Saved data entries
════════════════

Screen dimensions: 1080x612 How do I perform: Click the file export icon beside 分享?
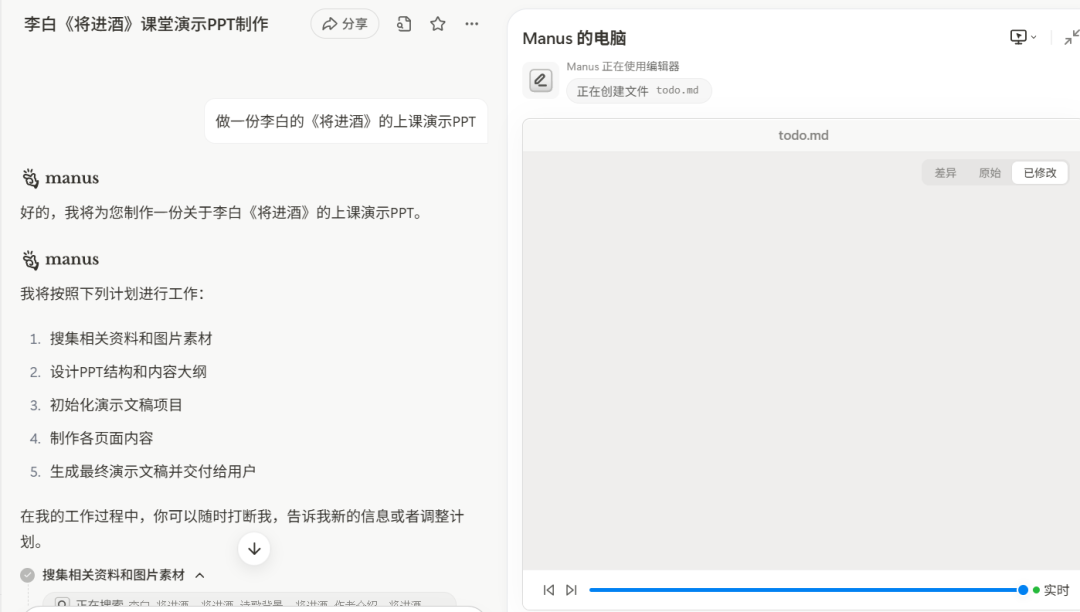pyautogui.click(x=403, y=23)
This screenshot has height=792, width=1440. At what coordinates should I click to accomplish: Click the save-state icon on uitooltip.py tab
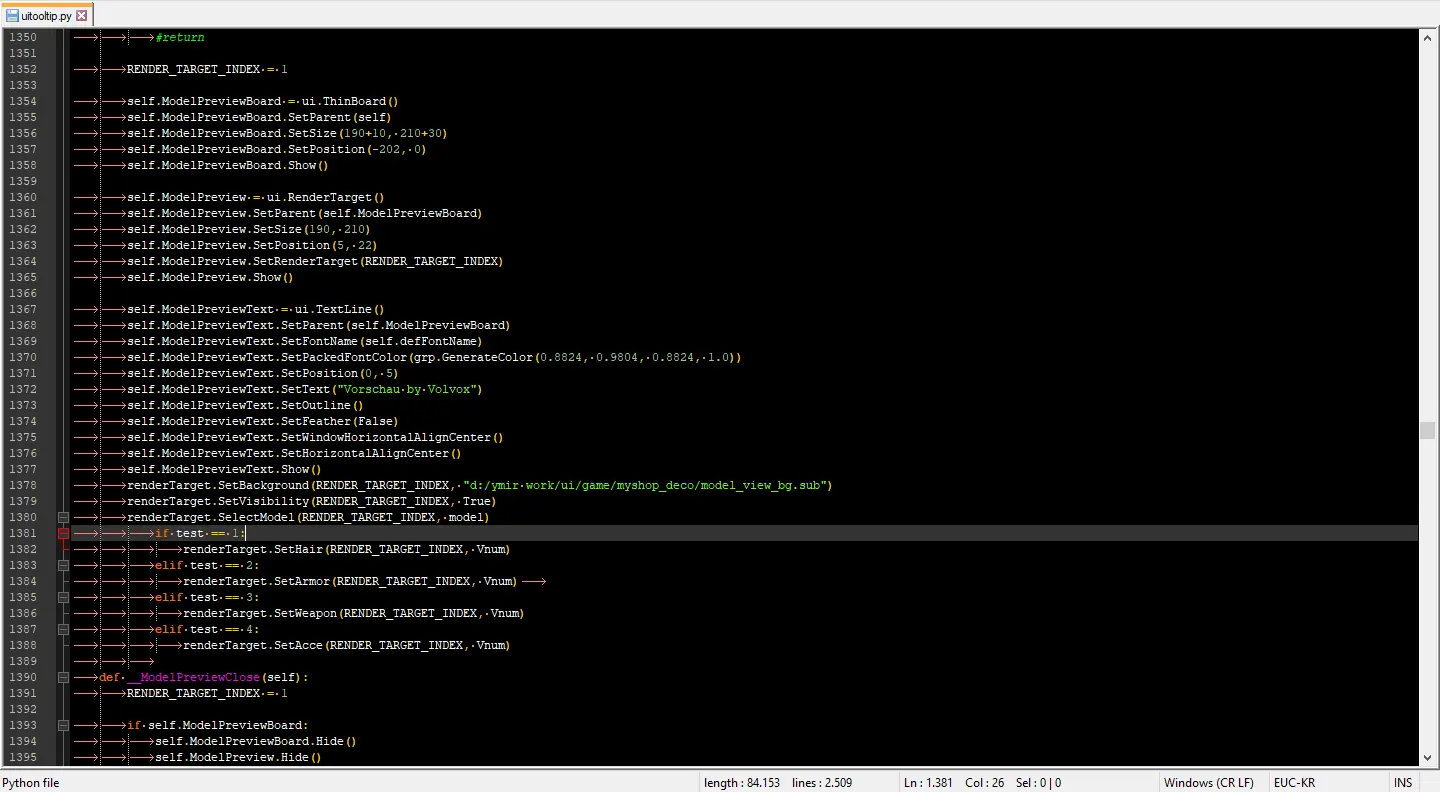[x=12, y=15]
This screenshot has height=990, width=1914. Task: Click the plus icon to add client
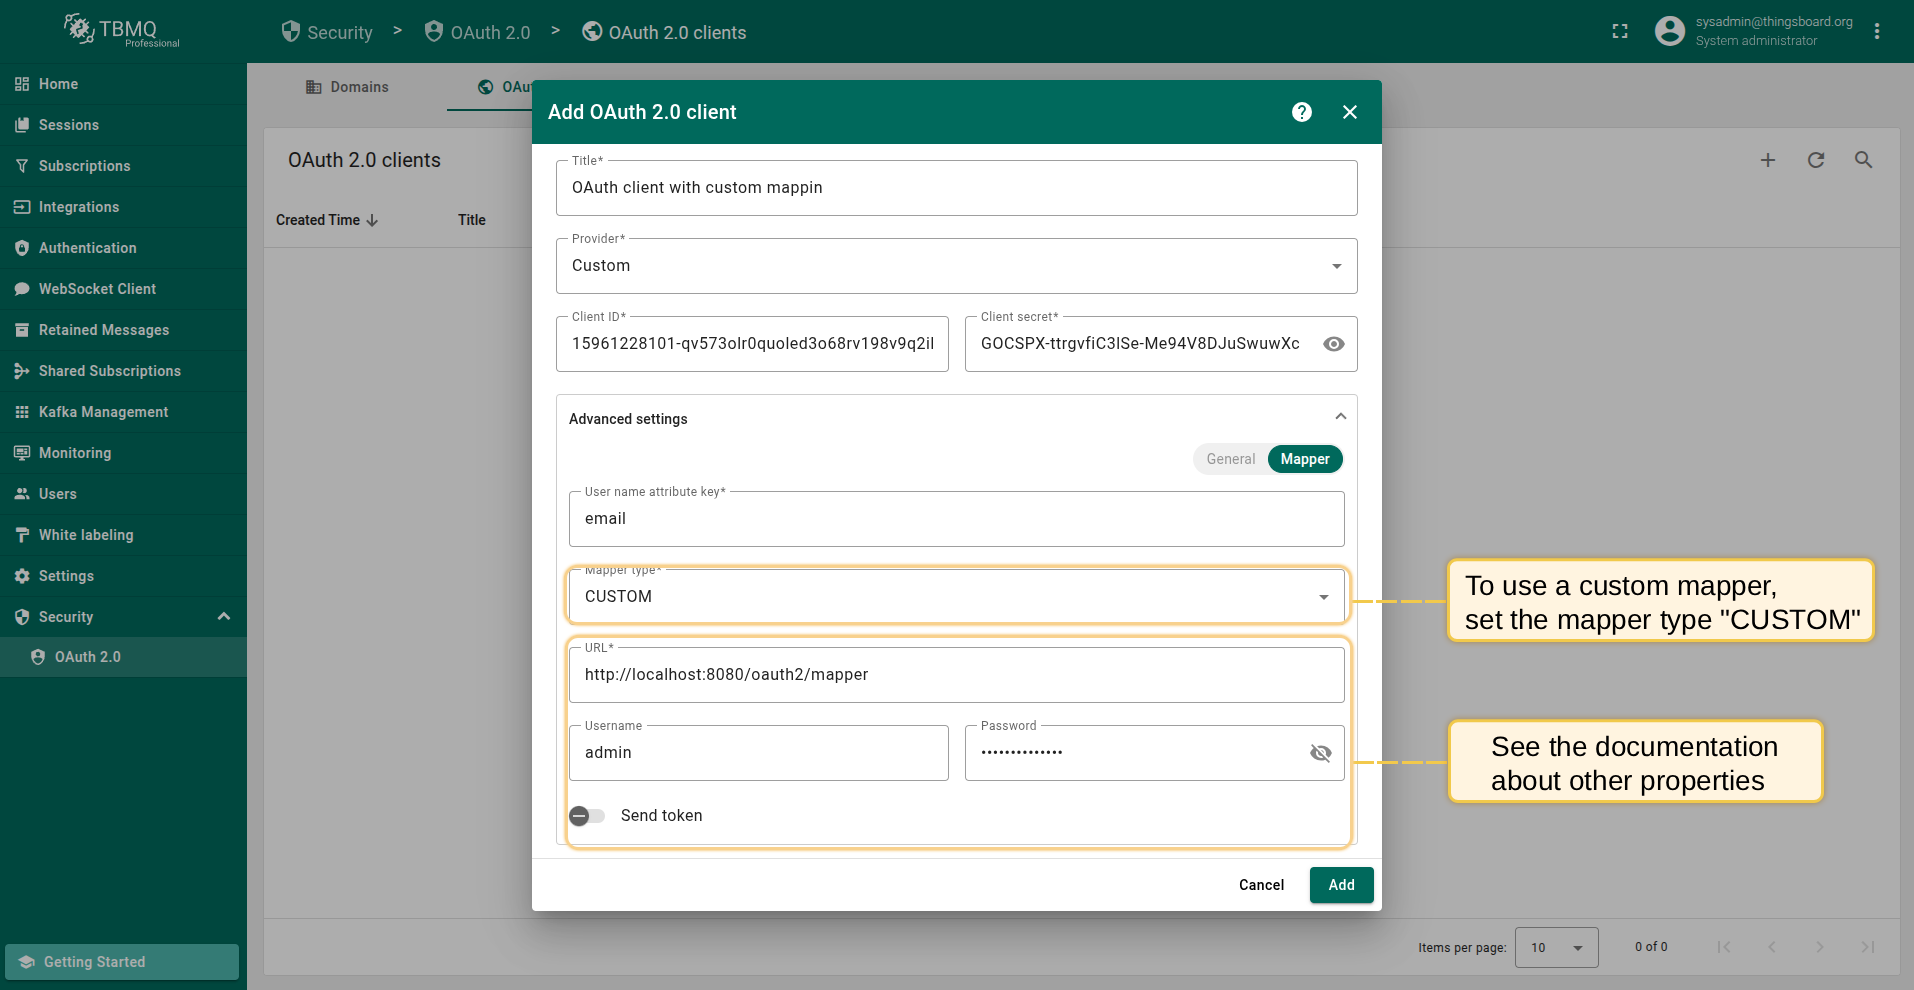tap(1767, 160)
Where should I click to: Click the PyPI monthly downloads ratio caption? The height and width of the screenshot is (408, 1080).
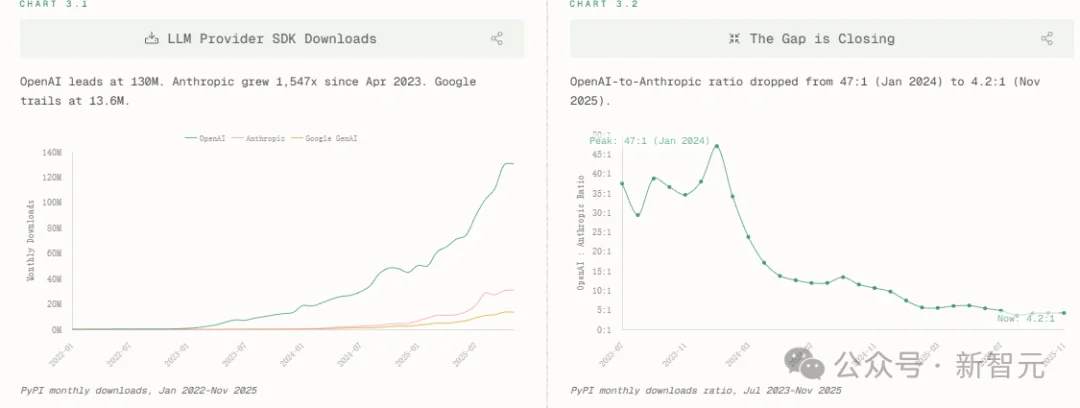click(x=705, y=390)
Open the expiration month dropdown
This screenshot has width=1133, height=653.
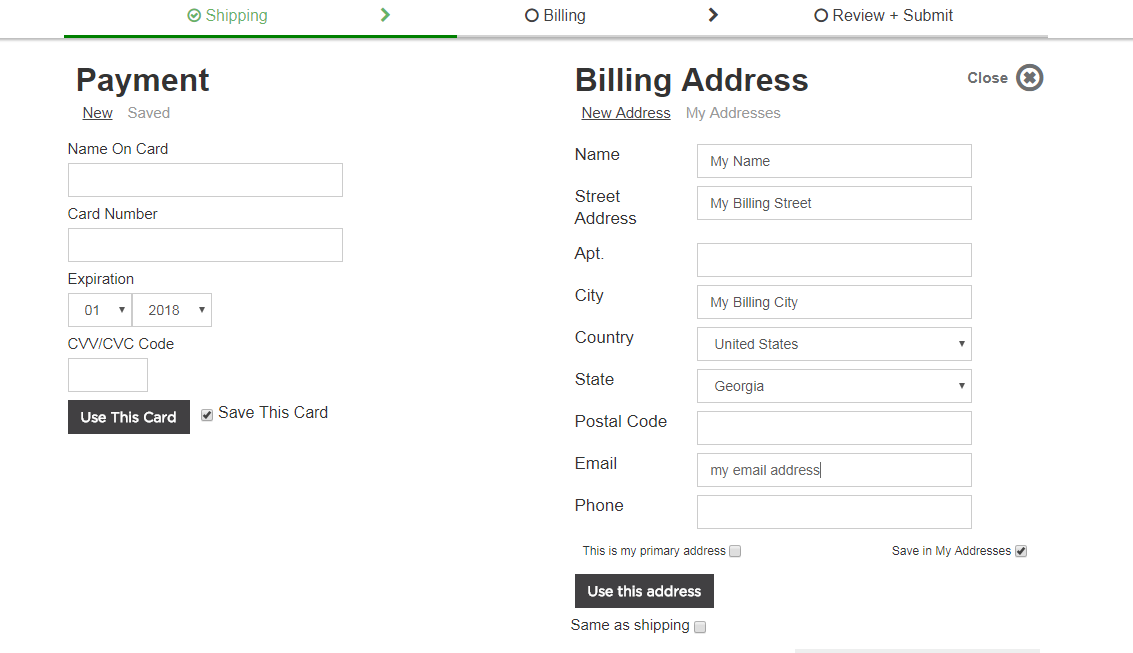tap(100, 310)
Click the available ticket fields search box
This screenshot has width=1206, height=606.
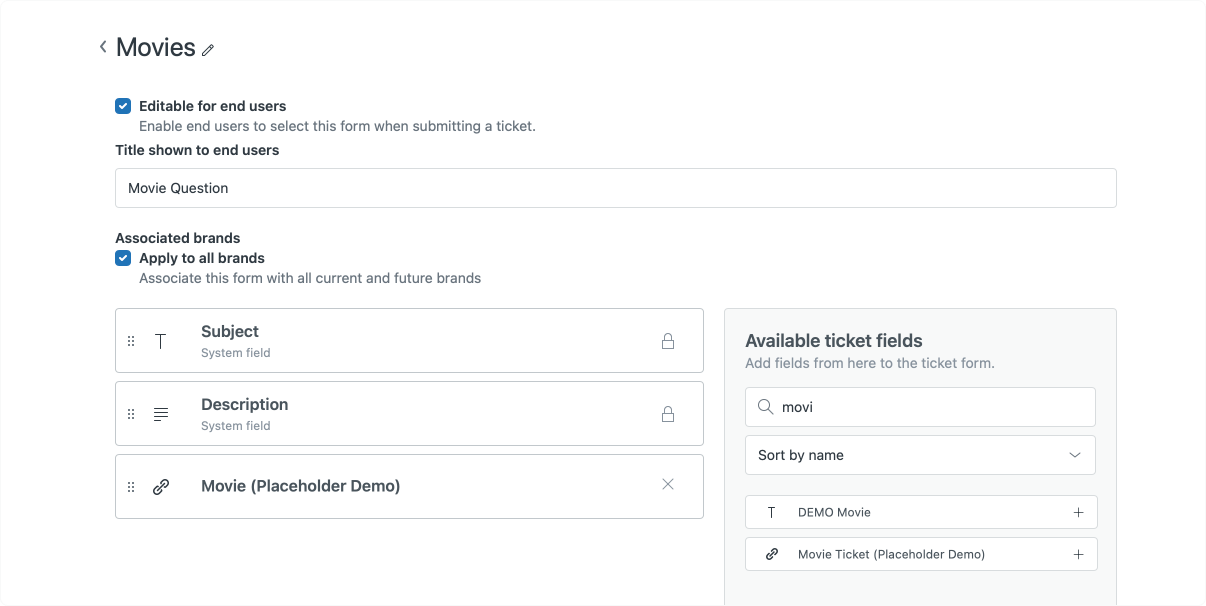click(x=930, y=407)
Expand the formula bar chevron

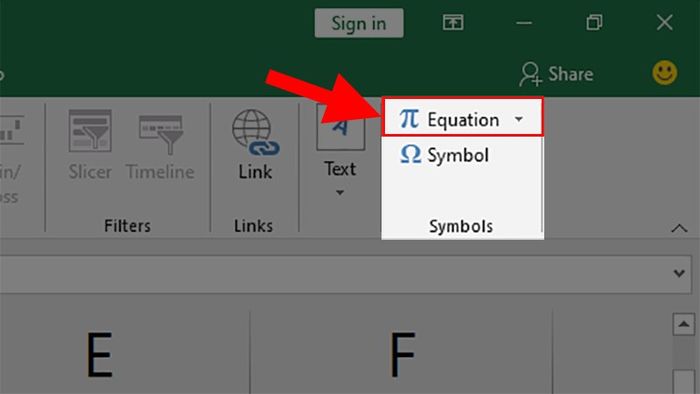coord(679,273)
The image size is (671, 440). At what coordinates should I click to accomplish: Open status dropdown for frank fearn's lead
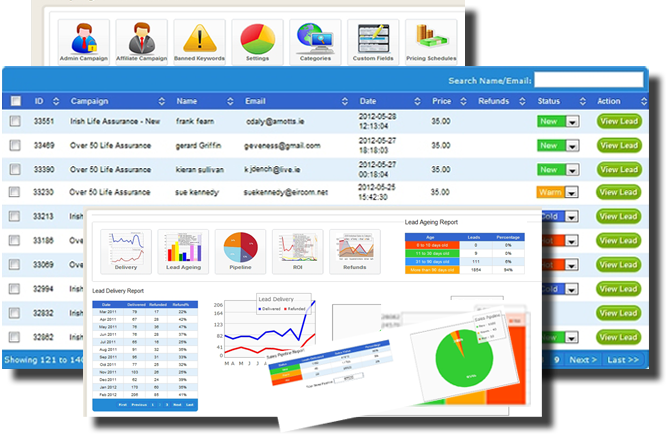click(573, 121)
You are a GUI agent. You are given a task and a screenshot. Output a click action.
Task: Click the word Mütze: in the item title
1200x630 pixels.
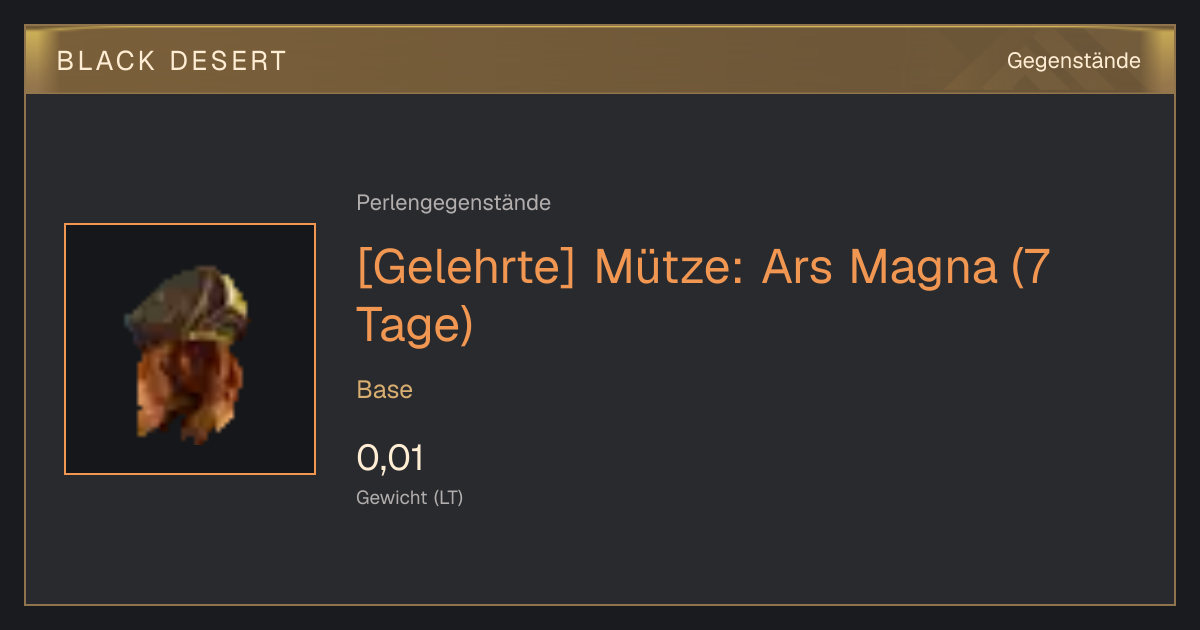click(669, 269)
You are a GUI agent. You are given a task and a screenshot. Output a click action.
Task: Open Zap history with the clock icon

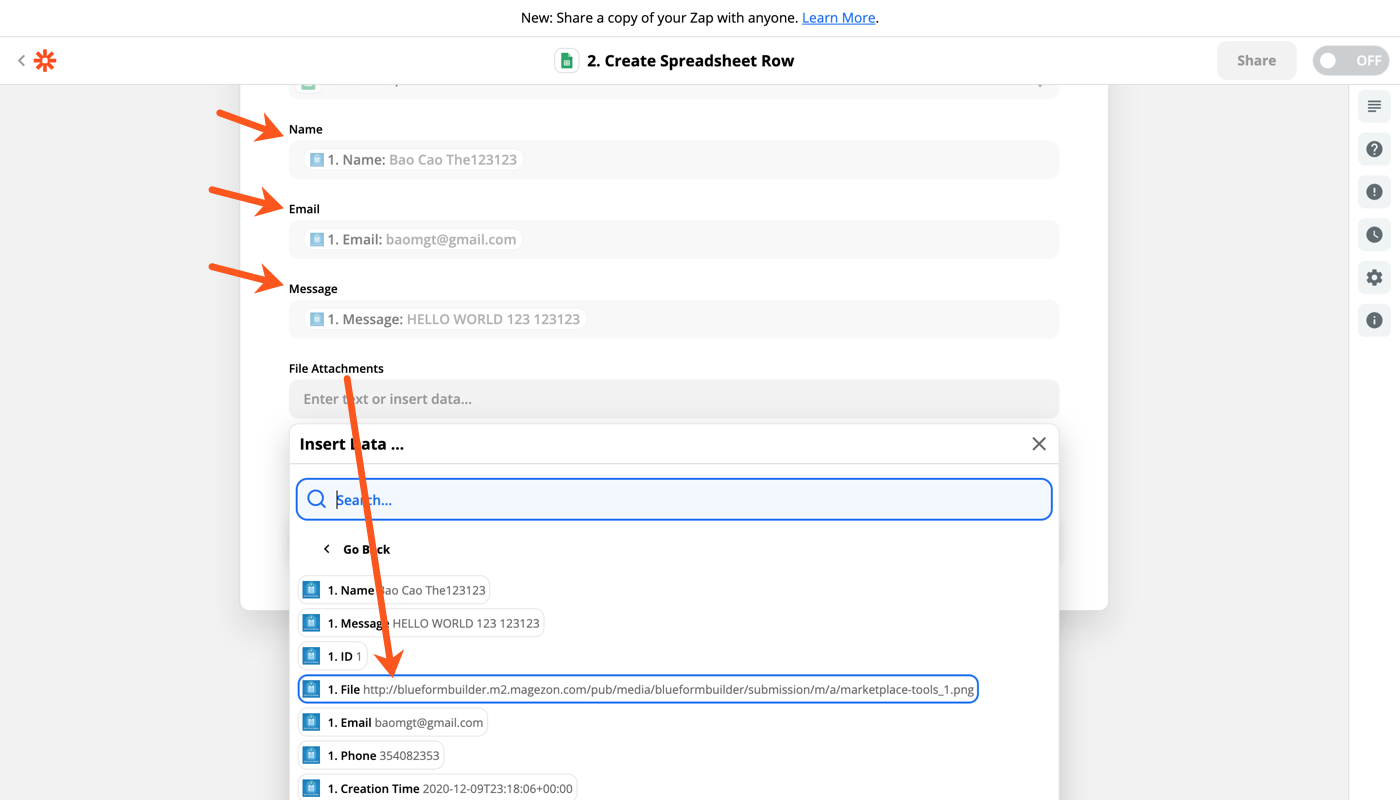1373,234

════════════════

[Exercise directions]
Copy the lines exactly. Start at the line with "Open the expiration month dropdown", end at the last line above, include both, and omit all pictures.

[Result for this exercise]
Open the expiration month dropdown
This screenshot has width=1133, height=653.
tap(100, 310)
Click the available ticket fields search box
This screenshot has width=1206, height=606.
click(x=930, y=407)
Expand the formula bar chevron

coord(679,273)
The image size is (671, 440). At what coordinates should I click to accomplish: Open status dropdown for frank fearn's lead
click(573, 121)
You are a GUI agent. You are given a task and a screenshot. Output a click action.
Task: Click the word Mütze: in the item title
1200x630 pixels.
click(669, 269)
You are a GUI agent. You are given a task and a screenshot. Output a click action.
Task: Open Zap history with the clock icon

1373,234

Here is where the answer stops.